◆ **WHAT THE EXERCISE ASKS**:
Please transcribe exactly, and only, the lines of the data below between the line holding "Sitemap (146, 1842)" and the line holding "Compare Selected (303, 834)", inclusive.

◆ **DATA EXTRACTS**:
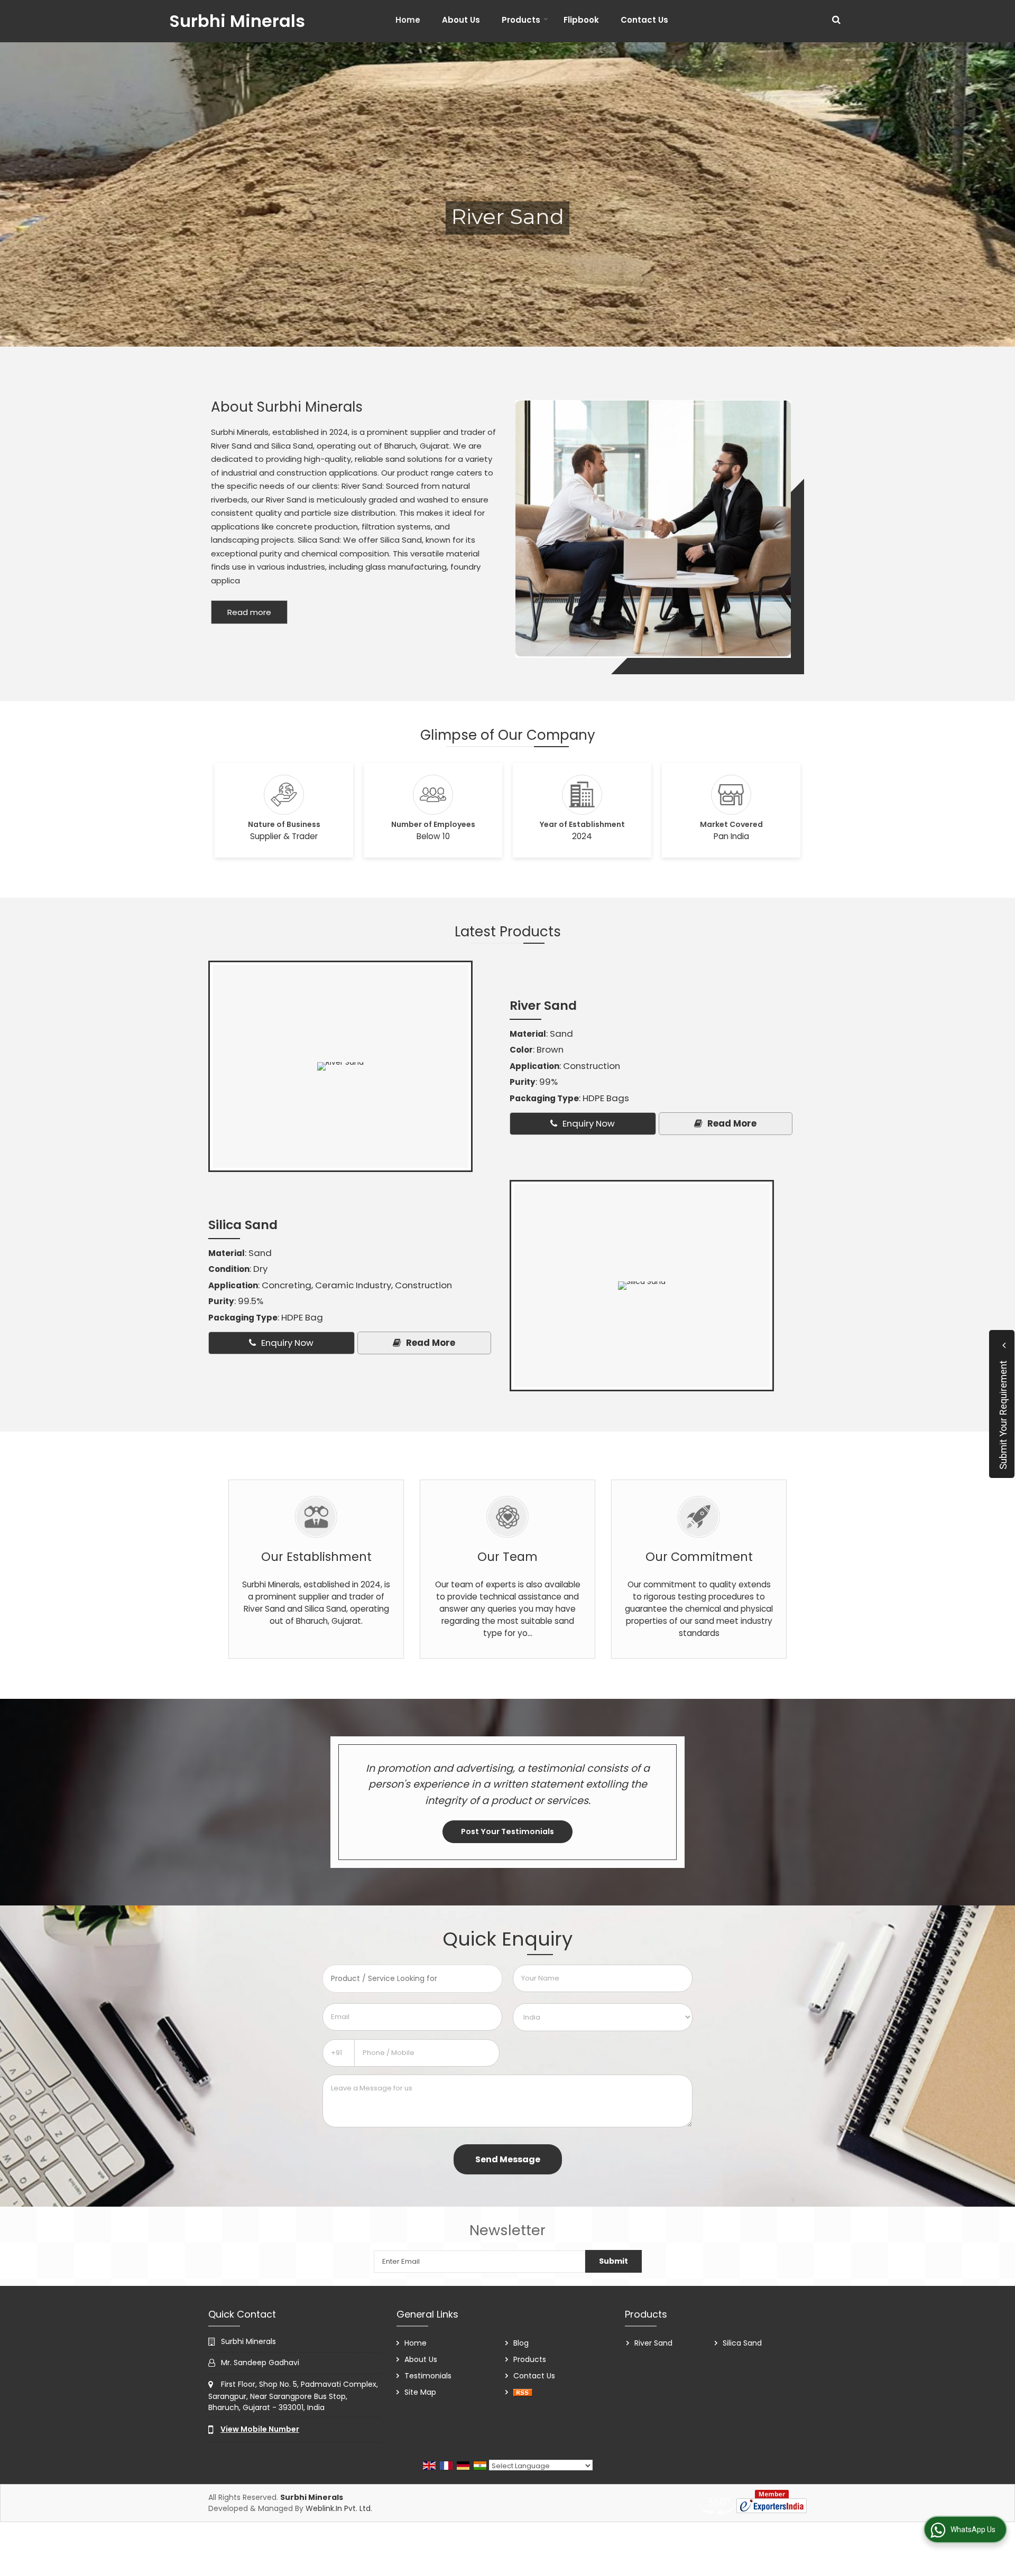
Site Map (420, 2392)
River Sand (543, 1005)
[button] (259, 2429)
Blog (521, 2343)
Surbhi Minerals (237, 21)
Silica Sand (243, 1224)
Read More (730, 1123)
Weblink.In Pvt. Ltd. (339, 2508)
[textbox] (412, 1979)
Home (407, 19)
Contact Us (644, 19)
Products (521, 19)
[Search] (836, 20)
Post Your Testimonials (507, 1831)
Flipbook (581, 19)
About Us (461, 19)
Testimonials (427, 2375)
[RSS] (522, 2392)
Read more (249, 612)
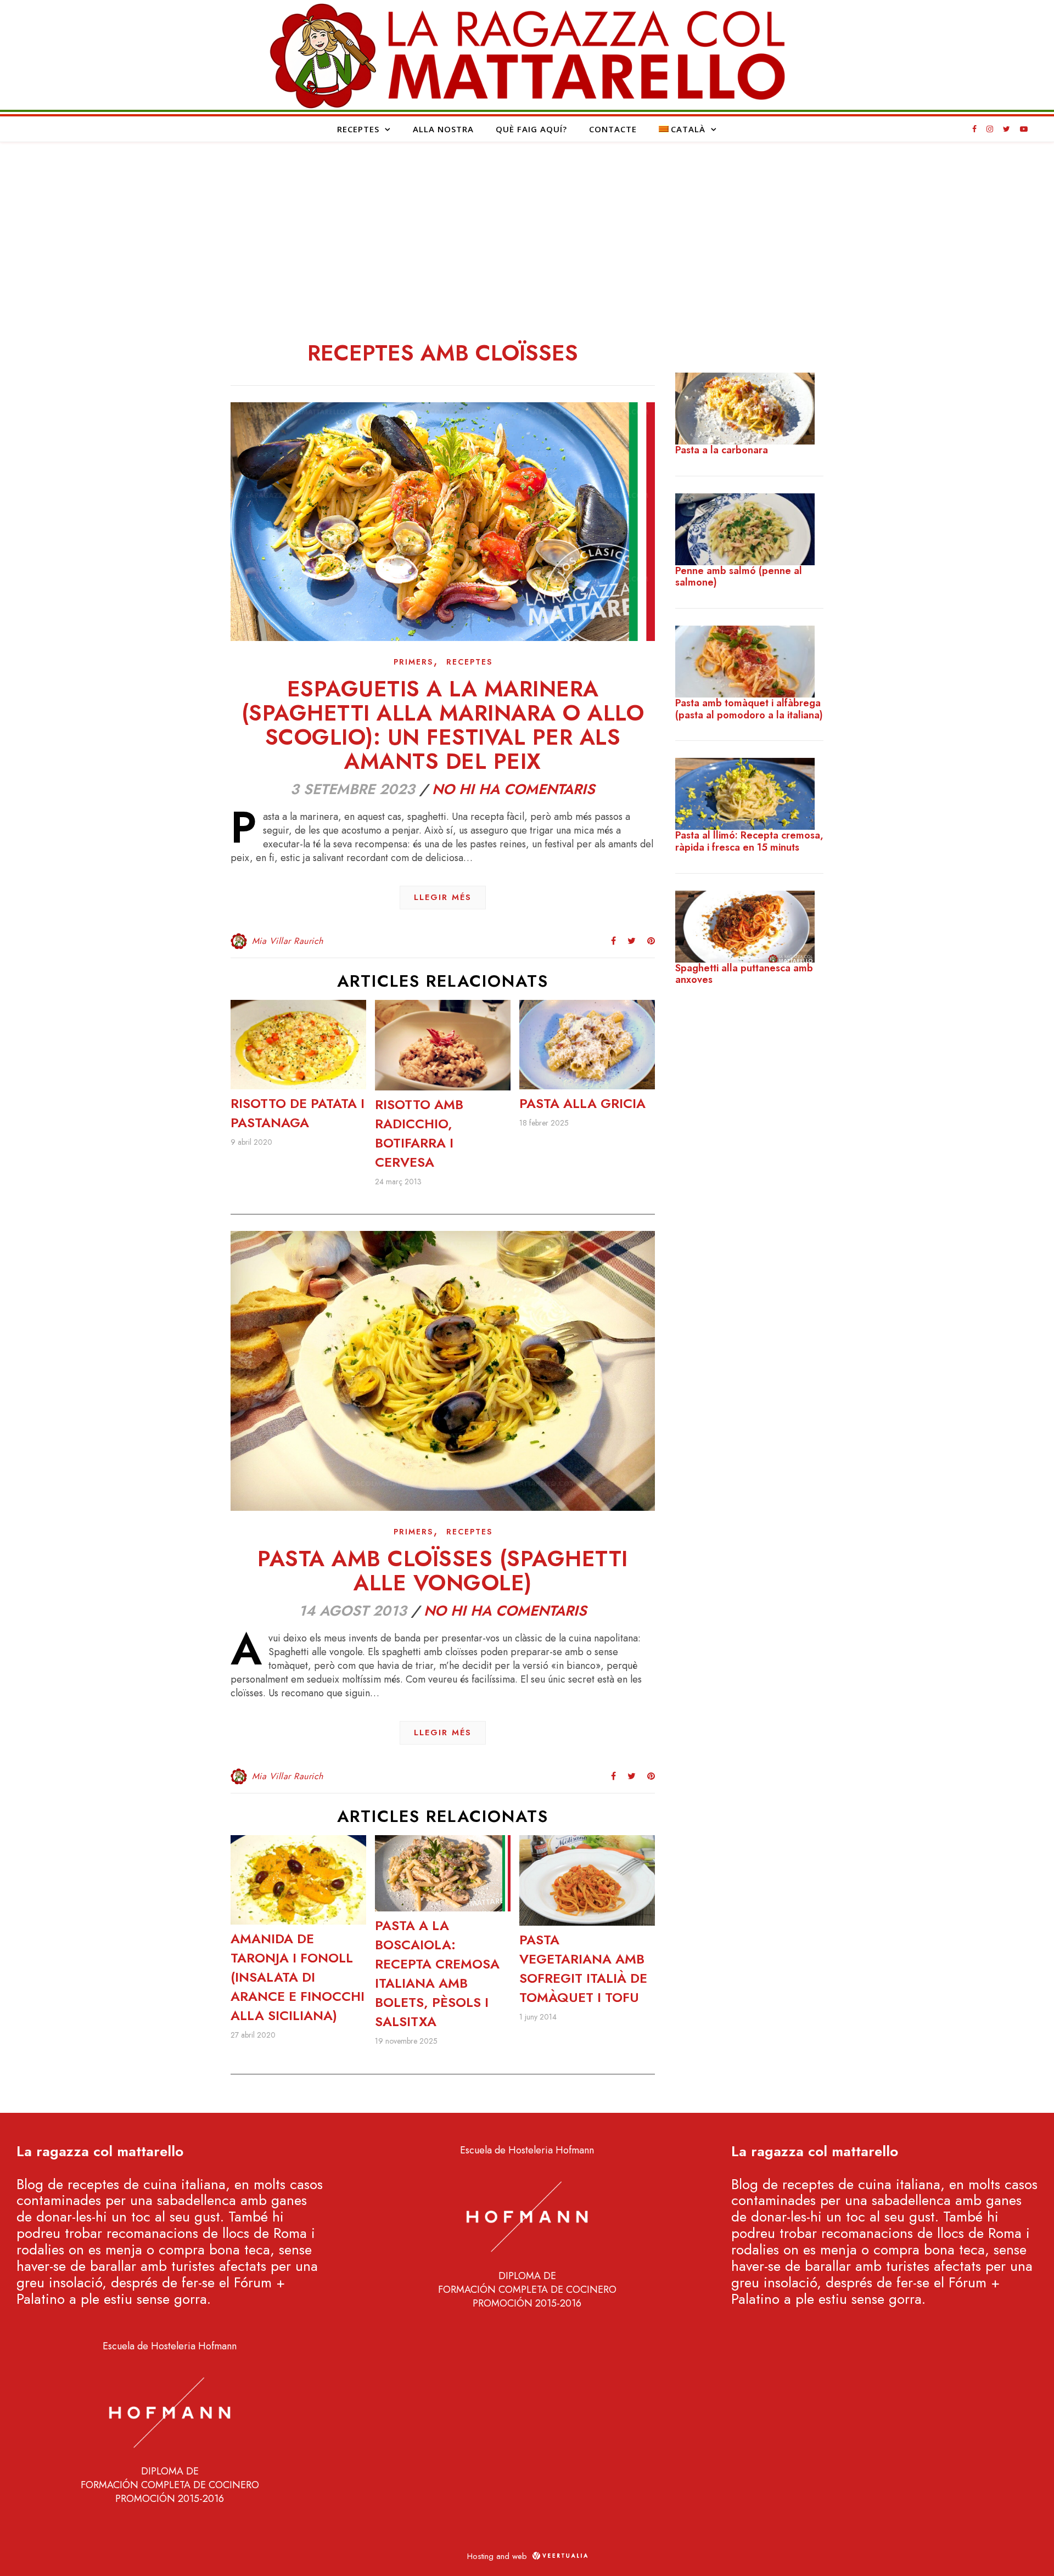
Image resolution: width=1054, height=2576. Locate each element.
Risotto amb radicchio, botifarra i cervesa (419, 1133)
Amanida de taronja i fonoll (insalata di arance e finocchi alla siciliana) (298, 1977)
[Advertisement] (527, 224)
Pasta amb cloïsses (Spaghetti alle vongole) (442, 1571)
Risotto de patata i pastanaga (298, 1113)
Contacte (613, 128)
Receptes (358, 128)
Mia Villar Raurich (287, 941)
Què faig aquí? (531, 128)
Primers (413, 661)
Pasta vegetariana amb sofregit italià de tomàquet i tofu (583, 1968)
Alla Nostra (443, 128)
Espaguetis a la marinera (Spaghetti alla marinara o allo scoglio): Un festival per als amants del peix (443, 725)
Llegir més (443, 897)
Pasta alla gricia (582, 1103)
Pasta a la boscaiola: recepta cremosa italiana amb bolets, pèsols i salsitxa (437, 1973)
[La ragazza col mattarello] (527, 55)
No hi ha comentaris (513, 789)
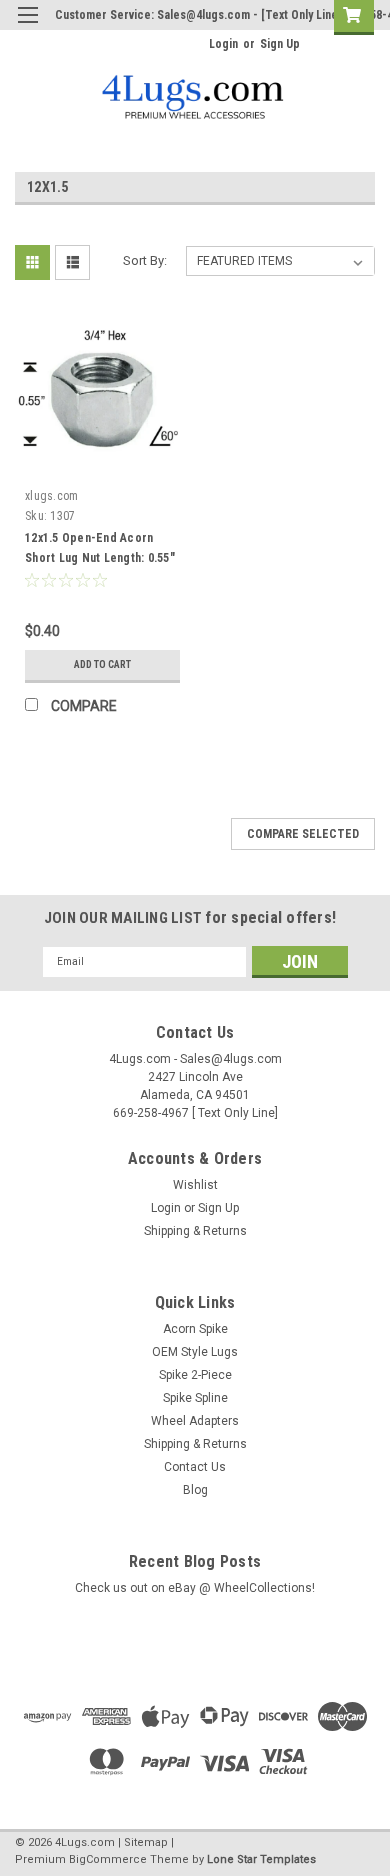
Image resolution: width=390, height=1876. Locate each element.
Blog (195, 1490)
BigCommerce (108, 1859)
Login (223, 44)
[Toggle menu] (27, 27)
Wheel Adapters (195, 1421)
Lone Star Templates (261, 1859)
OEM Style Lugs (195, 1352)
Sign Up (280, 44)
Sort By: (145, 260)
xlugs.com (51, 496)
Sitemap (146, 1842)
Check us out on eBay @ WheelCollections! (195, 1588)
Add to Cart (102, 664)
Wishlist (195, 1185)
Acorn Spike (195, 1329)
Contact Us (195, 1467)
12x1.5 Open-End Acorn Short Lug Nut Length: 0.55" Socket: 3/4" (100, 558)
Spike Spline (195, 1398)
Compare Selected (303, 834)
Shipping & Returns (195, 1231)
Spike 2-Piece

◆ **RESPONSE AREA**:
Sitemap (146, 1842)
Check us out on eBay @ WheelCollections! (195, 1588)
Add to Cart (102, 664)
Wishlist (195, 1185)
Acorn Spike (195, 1329)
Contact Us (195, 1467)
12x1.5 Open-End Acorn Short Lug Nut Length: 0.55" Socket: 3/4" (100, 558)
Spike Spline (195, 1398)
Compare Selected (303, 834)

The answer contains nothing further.